John F. Dowling '57, associate dean of the faculty for Biological Sciences, says this kind of trial and error is an important reason for getting students to work in the labs.

"You have to see what research is all about and how different it is from courses," he says, adding that many find it discouraging. Some undergraduates, he comments, realize "this is not what I am. It is a lonely occupation where answers are difficult to come by and there are lots of pratfalls.

But for many students, college lab work is just a prelude to similar career pursuits. David Perkel '84 has spent much of the last two-and-one-half semesters, including last summer, studying the brain's visual processes at the Medical School's Neurobiology Department.

Next year, Perkel will study similar neurobiological aspects at a French national research institution in Lyon, partly because of a close working relationship with former Med School Professor of Neurology Simon Le Vay.

"The nature of the experiments [including some 30 hour straight operations on animals] took two people. Working directly with him, I learned everything front the expert," Perkel says.

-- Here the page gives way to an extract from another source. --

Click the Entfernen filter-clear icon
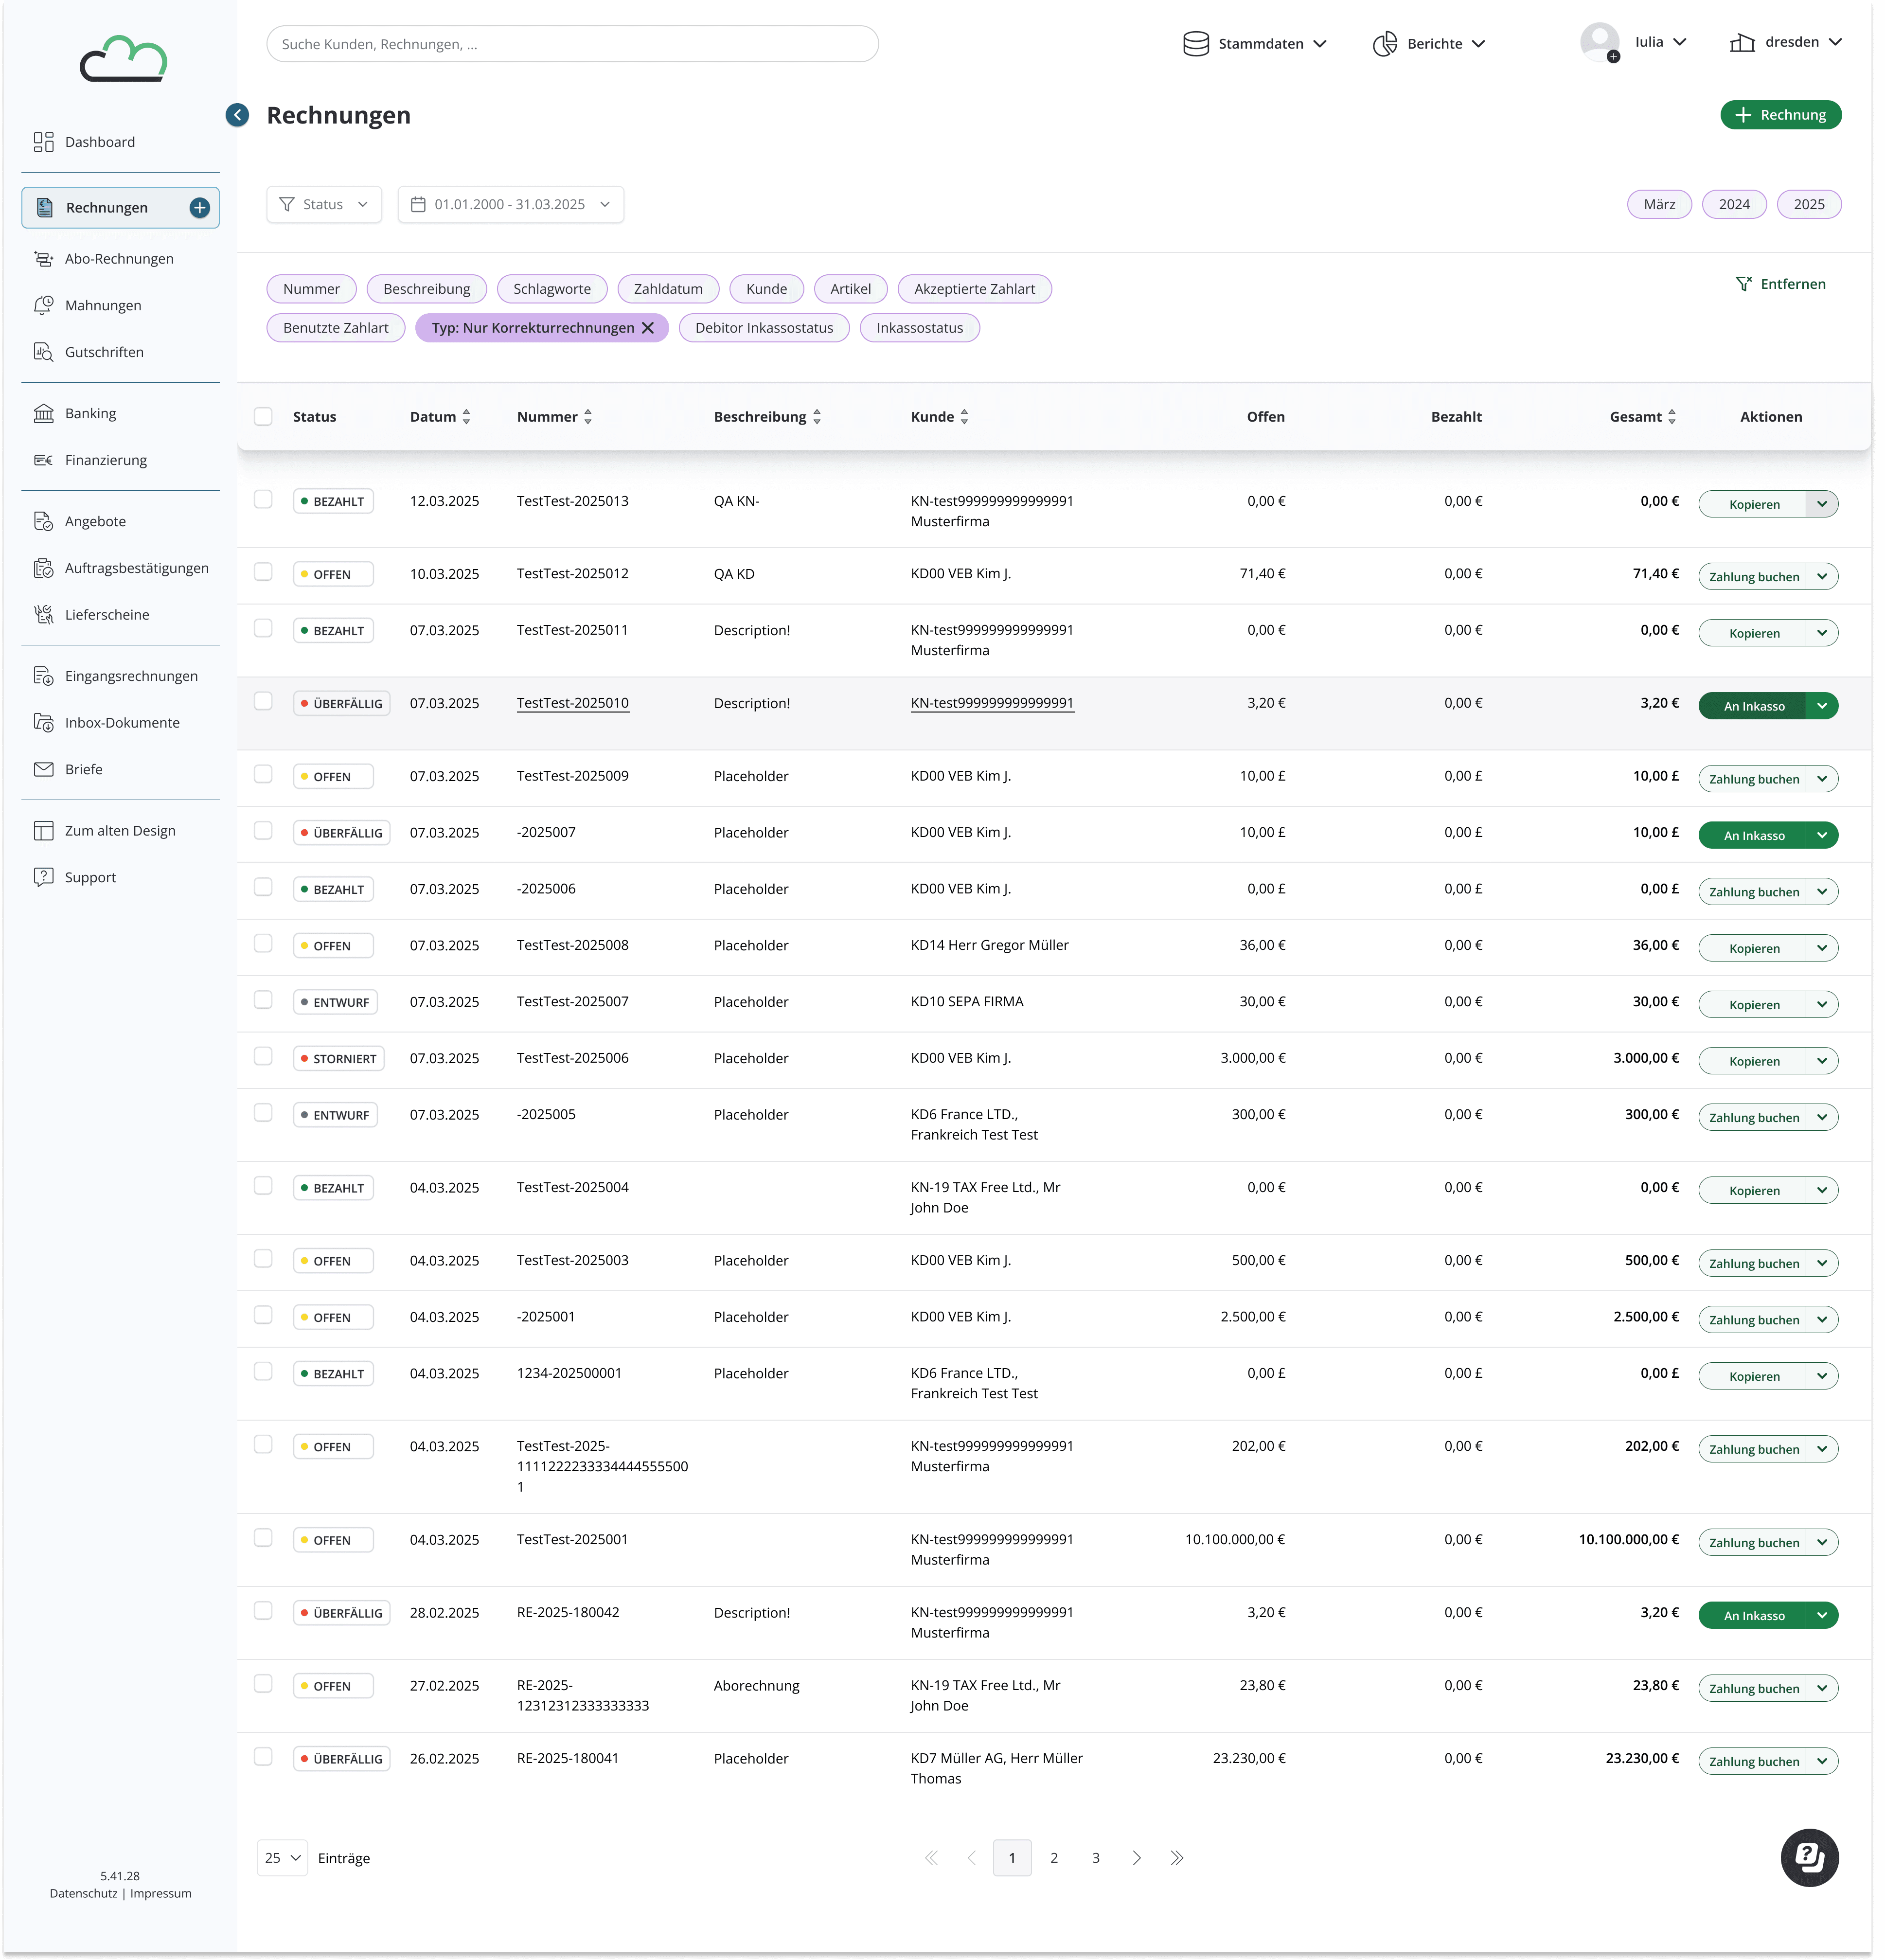1885x1960 pixels. tap(1743, 285)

For Marvin Appel '84, his thesis lab work on mouse leukemia cells was the highlight of his academic career at Harvard. "It makes you think and see science as it really is," he says of the hands-on experience. "Lectures tend to be reduced to more simplicity than it really is." Appel will enter the Medical School next year for a combined Ph.D./Md. program and intends to go into non-laboratory physiological research after graduation.

Lab work is important even for future scientists who do not choose to do their work in that type of setting, says Terry Deacon, director of the anthropology labs. "If students are going to work in the scientific field it's invaluable that you know about the laboratory field even if you are not going to work in labs," he adds.

Deacon points out that almost 50 percent of next year's senior class in his department will have done some kind of lab work under the auspices of a faculty member. A higher percentage is expected the year after, he says, in part because officials feel the lab work is becoming more important for the field.